▶ [抜粋文]
<<<<

問題 更新:2023-01-30 20:34:08

法令における通常の用語法等に関する次の記述のうち、妥当でないものはどれか。

  1. 「及び」と「並びに」は、いずれもその前後の語句を並列させる接続語であり、並列される語句に段階がある場合には、一番小さな並列的連結にだけ「及び」を用い、他の大きな並列的連結には全て「並びに」を用いる。
  2. 「又は」と「若しくは」は、いずれも前後の語句を選択的に連結する接続語であり、選択される語句に段階がある場合には、一番大きな選択的連結にだけ「又は」を用い、他の小さな選択的連結には全て「若しくは」を用いる。
  3. 法令に「A、Bその他のX」とある場合には、AとBは、Xの例示としてXに包含され、「C、Dその他Y」とある場合は、C、D、Yは、並列の関係にある。

>>>>

▶ [挑戦課題]
A - 抜粋文に基づいて次の問いに答えよ。
(i) 並列される語句に段階がある場合、「及び」はどの並列的連結に用いるとされているか。
(ii) 選択される語句に段階がある場合、「又は」はどの選択的連結に用いるとされているか。
(iii) 「A、Bその他のX」とある場合、AとBはXに対してどのような関係にあるとされているか。
B - 抜粋文の記述に従い、並列される語句に段階がある場合の「及び」と「並びに」の使い分けを、両者に共通する性質にも触れて1〜3文で説明せよ。

▶ [データ抜粋]
<<<<

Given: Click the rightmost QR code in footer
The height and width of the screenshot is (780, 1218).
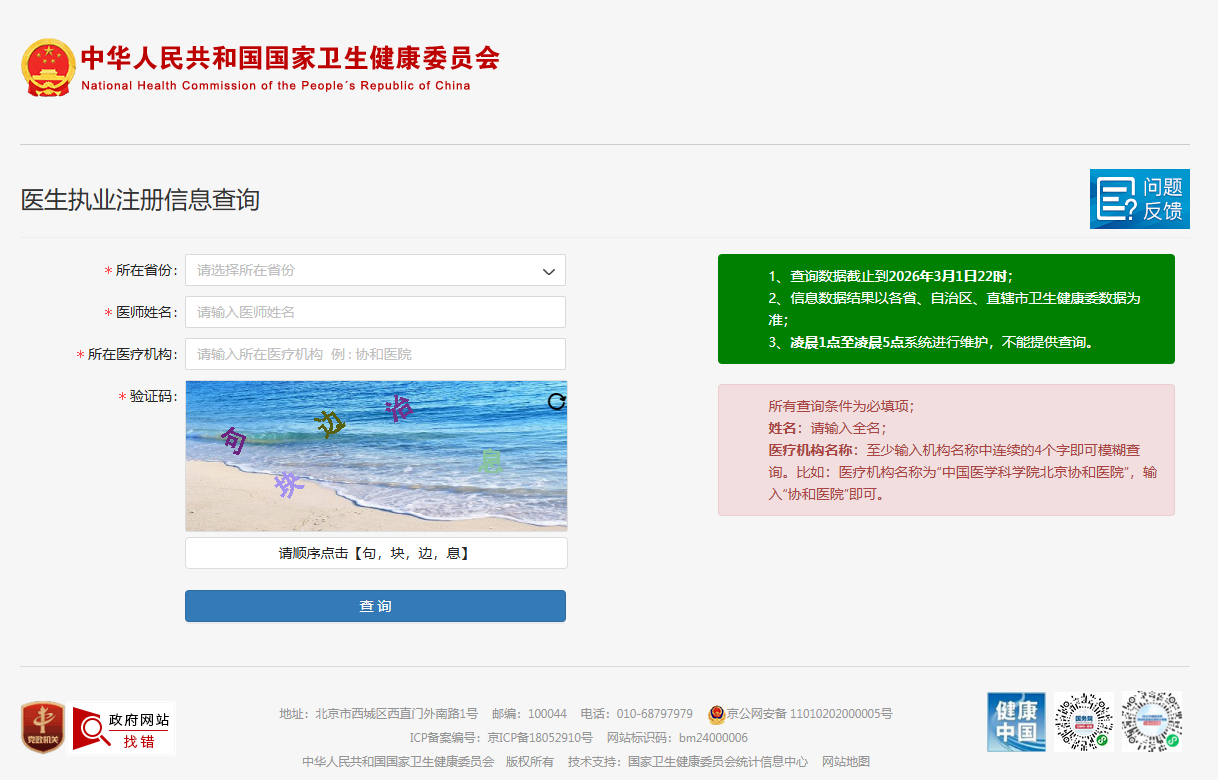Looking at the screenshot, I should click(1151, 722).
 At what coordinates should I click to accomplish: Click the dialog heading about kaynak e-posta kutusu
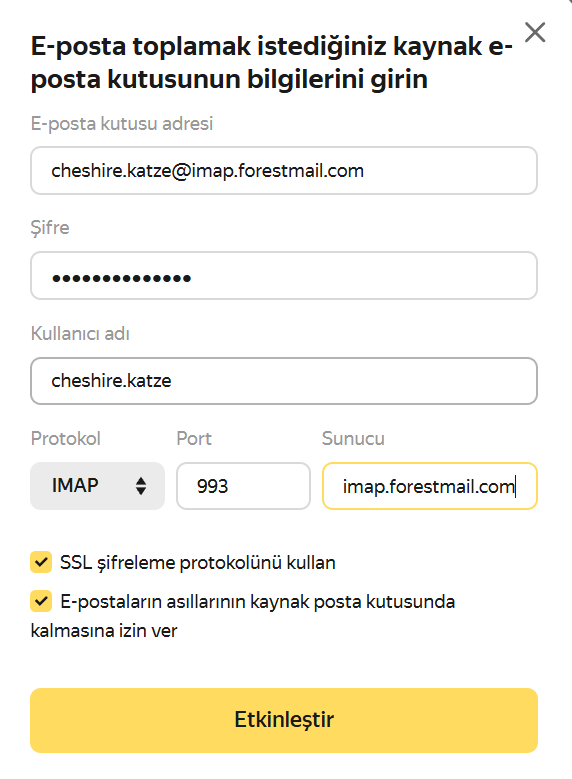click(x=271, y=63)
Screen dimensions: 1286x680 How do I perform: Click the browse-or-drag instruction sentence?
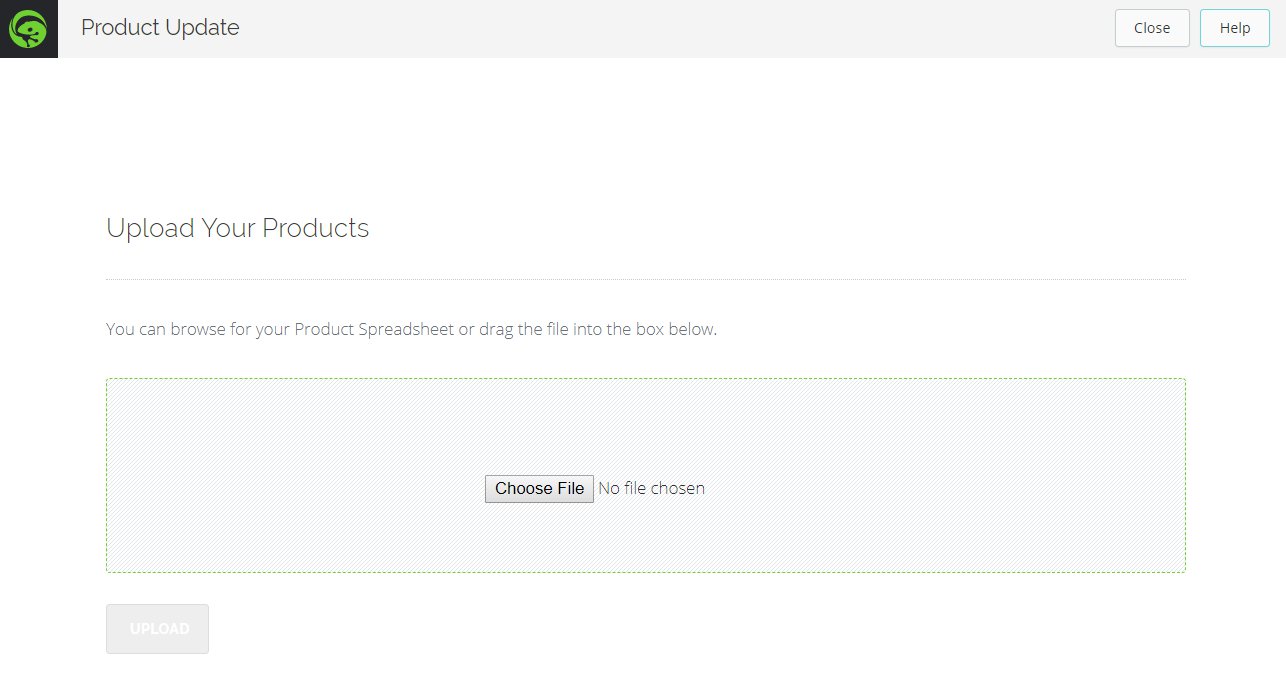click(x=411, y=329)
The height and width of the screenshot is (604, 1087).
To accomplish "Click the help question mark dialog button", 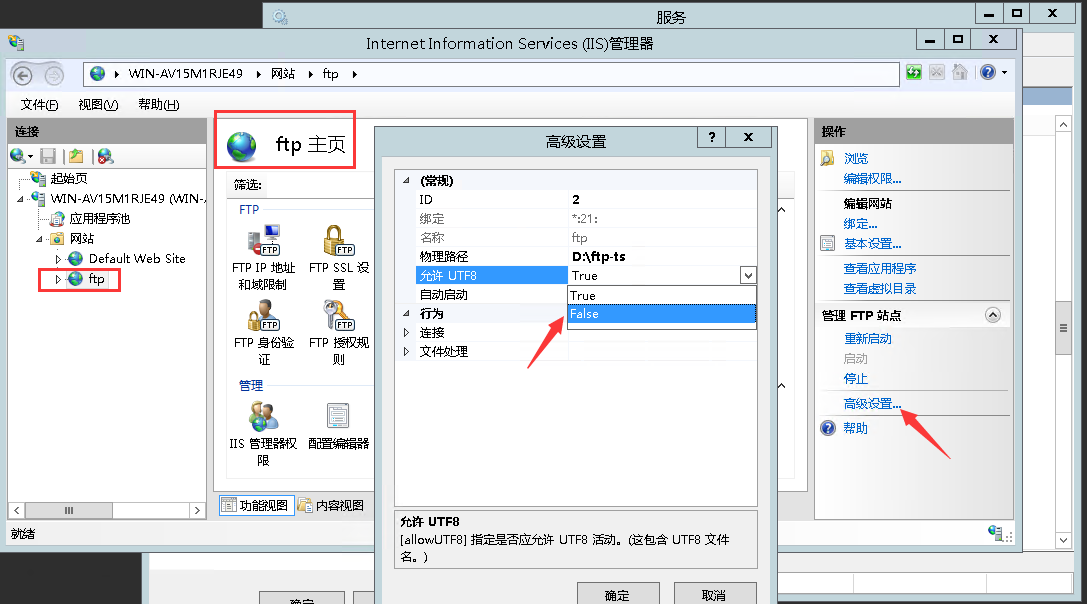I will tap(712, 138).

>>>>

▶ [課題の解答]
A -
(i) 一番小さな並列的連結にだけ用いる。
(ii) 一番大きな選択的連結にだけ用いる。
(iii) Xの例示として、Xに包含される。

B - 「及び」と「並びに」は、どちらも前後の語句を並列させる接続語である。並列される語句に段階がある場合は、一番小さな並列的連結にだけ「及び」を用い、それより大きな並列的連結にはすべて「並びに」を用いる。